Erika A. Kiss


Associate Research Scholar, Director, University Center for Human Values Film Forum, Princeton University

Visiting Fellow
(September 2016 – August 2017)


Liberal Education and the Division of Labor: Two Sides of the Same Coin

The idea of the modern research university (forged by Humboldt and the Jena movement) was an answer to the aporia of classical liberal economic theory unfolding in the rhetorical, moral, and economic writings of Adam Smith. Smith’s aporia goes as follows: productivity measurable in profit is conditioned upon ever-increasing specialization; however, productivity in the sense of creativity (poiesis) exponentially decreases with the fragmentation of human competence as division of labor progresses. In fact, this aporia of productivity is what today we refer to as the problem of sustainability. Smith suggests that public art for the simple folk, on the one hand, and university education for the gentleman, on the other, might be the antidote to the mechanization of human creativity in order for the profitable progress of the super-specialized division of labor to be sustained. Humboldt’s research university that was once the solution to the problem of sustainable productivity needs adjustment in the electronic age.
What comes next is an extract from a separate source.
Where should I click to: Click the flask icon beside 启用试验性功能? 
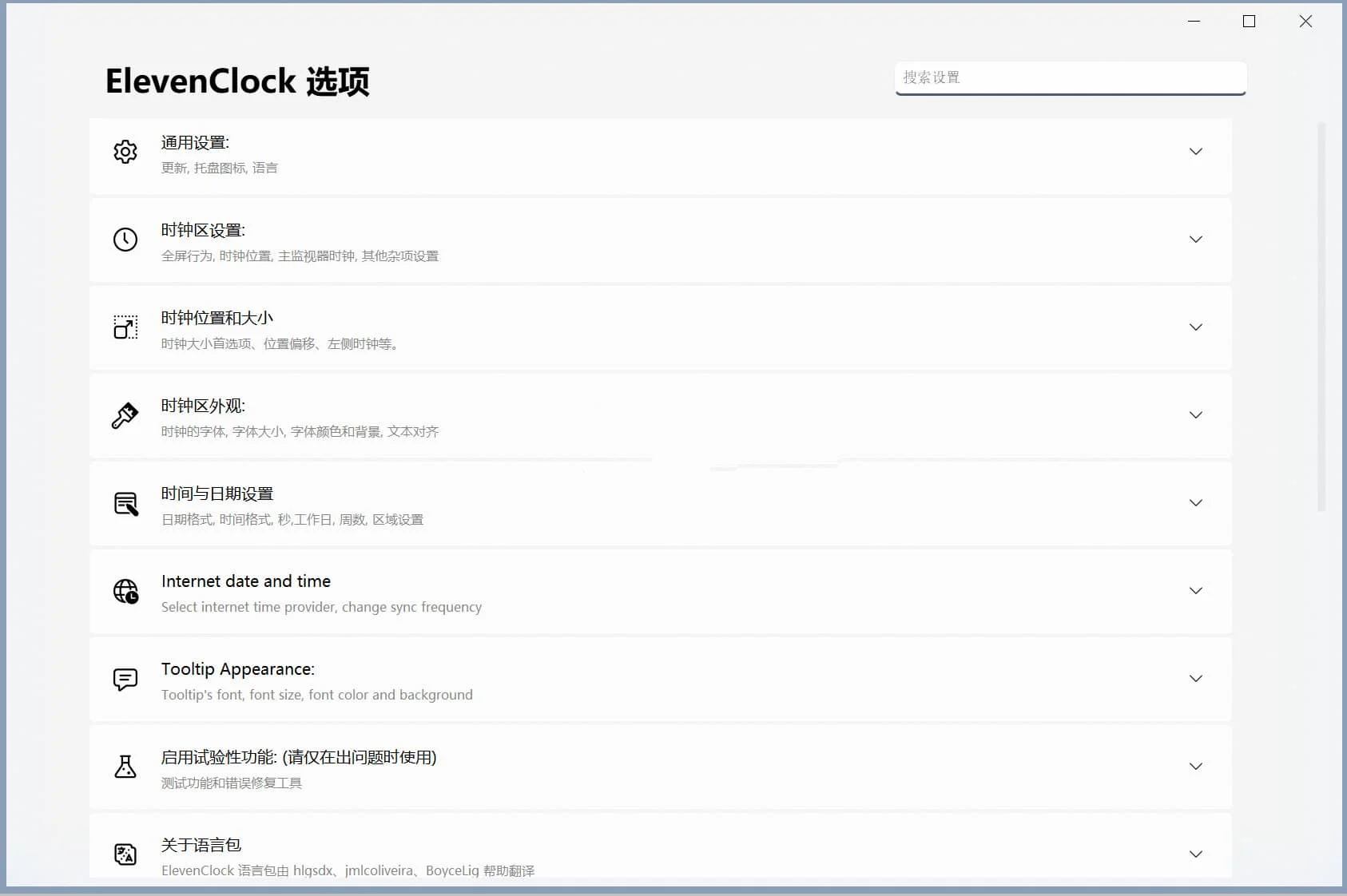click(125, 767)
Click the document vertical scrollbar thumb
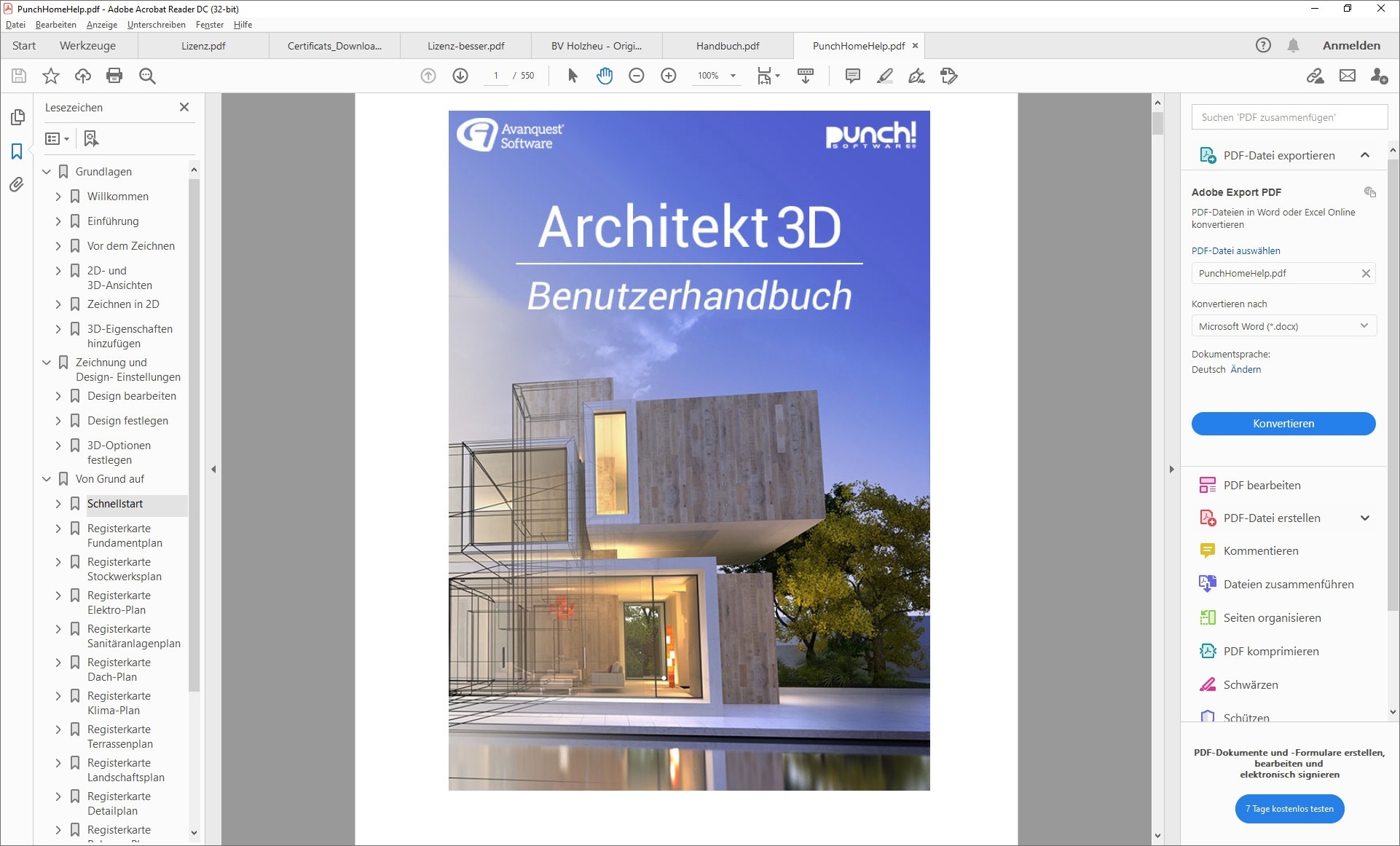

Previous stays at the IWM:
July – August 2014, Visiting Fellow

Former Project:
A Sense of Place in Cinema: Vernacular Filmmaking Contrea Hollywood

The various new waves of counter-Hollywood cinema always appear in national brands. This project examines the geopolitical tension between, on the one hand, the new wave vernacular artfilm of postwar Europe (with the focus on Italian Neorealism and the Danish Dogma 95) and, on the other, the global, popular, classical cinematic language of Hollywood.